Mall wars in Parole

July 07, 1992

Woodward & Lothrop hasn't yet mounted a cannon on the roof of its Parole Plaza store and pointed it toward the Annapolis Mall. But one gets the feeling that the retailer will fire away, if that's what it takes to bully the mall out of its expansion plans.

Already the tiff between Woodies and mall-manager CenterMark Properties has escalated into a nasty battle. In recent weeks, Woodies has appealed permits and development plans, threatened lawsuits and blasted CenterMark in a full-page newspaper ad -- all in the name of protecting the environment and public trust. As a good neighbor, Woodies claims it has an obligation to fight the expansion, which it says will mean excessive traffic and pollution and ruin wetlands.

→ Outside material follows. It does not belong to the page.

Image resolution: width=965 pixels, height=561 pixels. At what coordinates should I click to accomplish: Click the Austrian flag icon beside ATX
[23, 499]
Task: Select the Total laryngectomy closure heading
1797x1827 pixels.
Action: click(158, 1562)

It would be nice to believe that Woodies is going to all this trouble simply because it cares so deeply about the community. But the people who live in Parole, especially environmentalists dedicated to saving the two streams that run through this congested suburb, are unimpressed. Any major development, like the 260,000-square-foot mall expansion, poses serious dangers to these waterways. Woodies is right about that. But in the nearly 30 years Woodies has been in business in Parole, this is the first time the store has expressed concern for the environment -- and far from the first time that the area has faced an environmental crisis.

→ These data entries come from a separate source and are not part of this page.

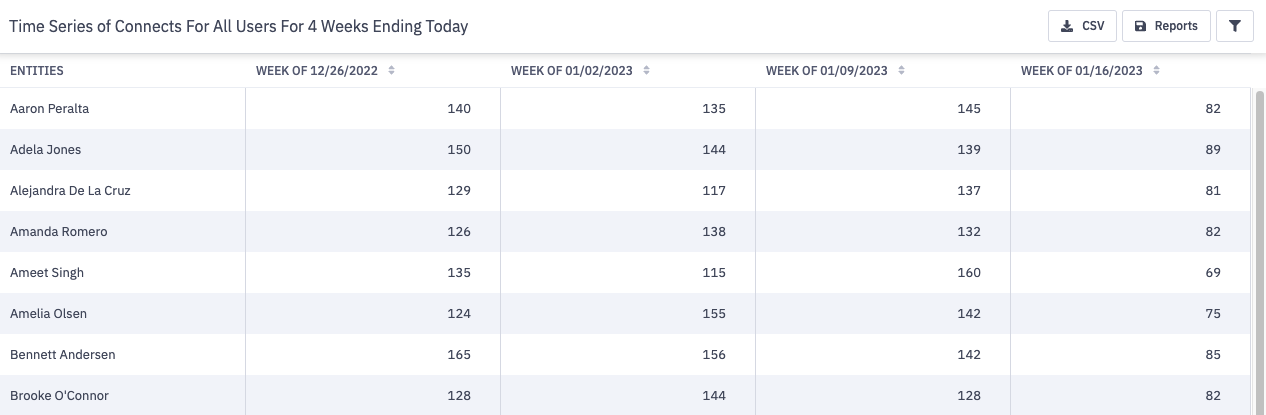Image resolution: width=1266 pixels, height=415 pixels.
Task: Download table using CSV button
Action: click(x=1082, y=26)
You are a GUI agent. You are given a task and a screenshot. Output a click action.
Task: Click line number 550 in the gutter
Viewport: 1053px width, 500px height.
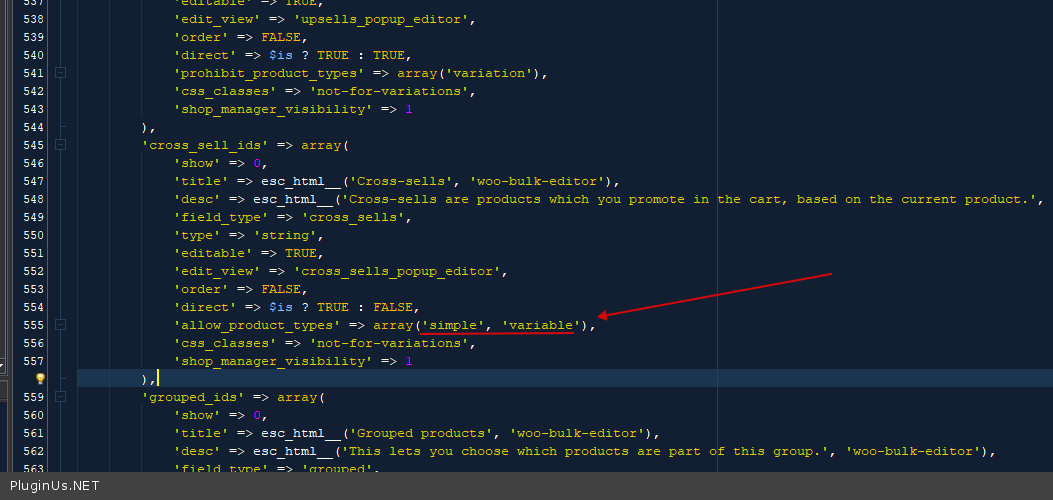(x=32, y=235)
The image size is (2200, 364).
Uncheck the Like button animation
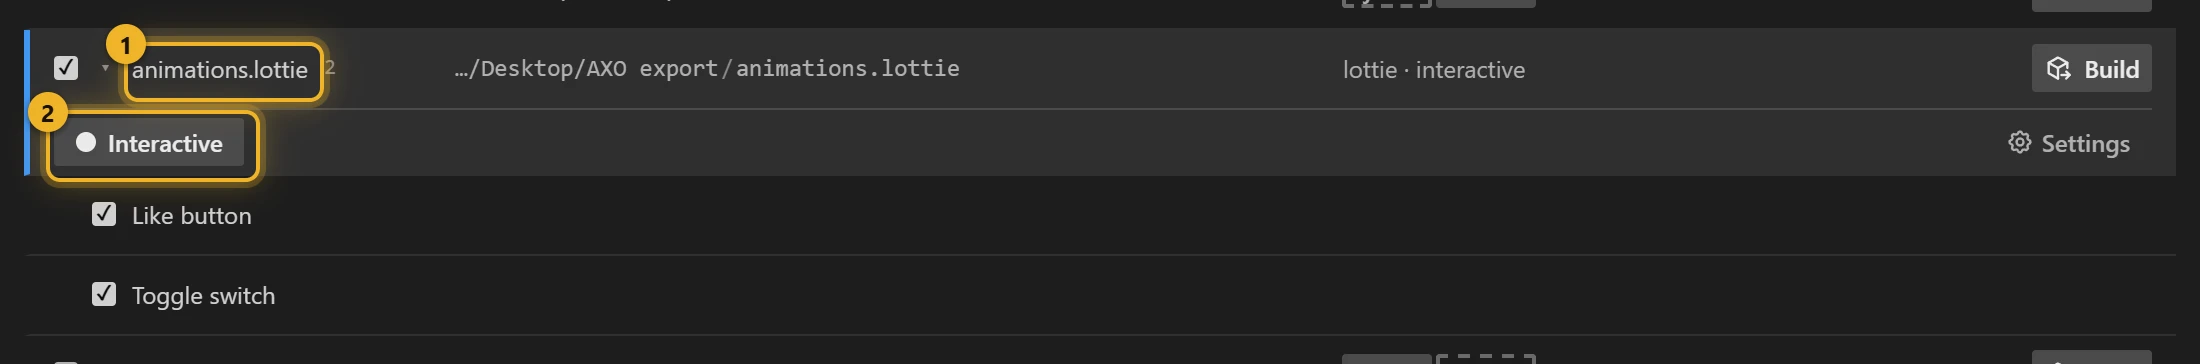pyautogui.click(x=104, y=214)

A year ago, Woodies planned to move to the expanded Annapolis Mall. Now, for reasons no one seems able to agree upon, Woodies is out and Nordstrom's, the upscale Seattle-based retailer, is in. Go ahead and take Woodies at its word that its protests are not engineered to block Nordstrom's arrival, that this is not a feud between two stores.

This is a feud between a store and a mall, both trying to protect their own interests. At best, the publicity generated will heighten public awareness about the impact of development. At worst, it will obscure the efforts of real environmentalists who treat the earth's problems as more than convenient weapons in a retailing war.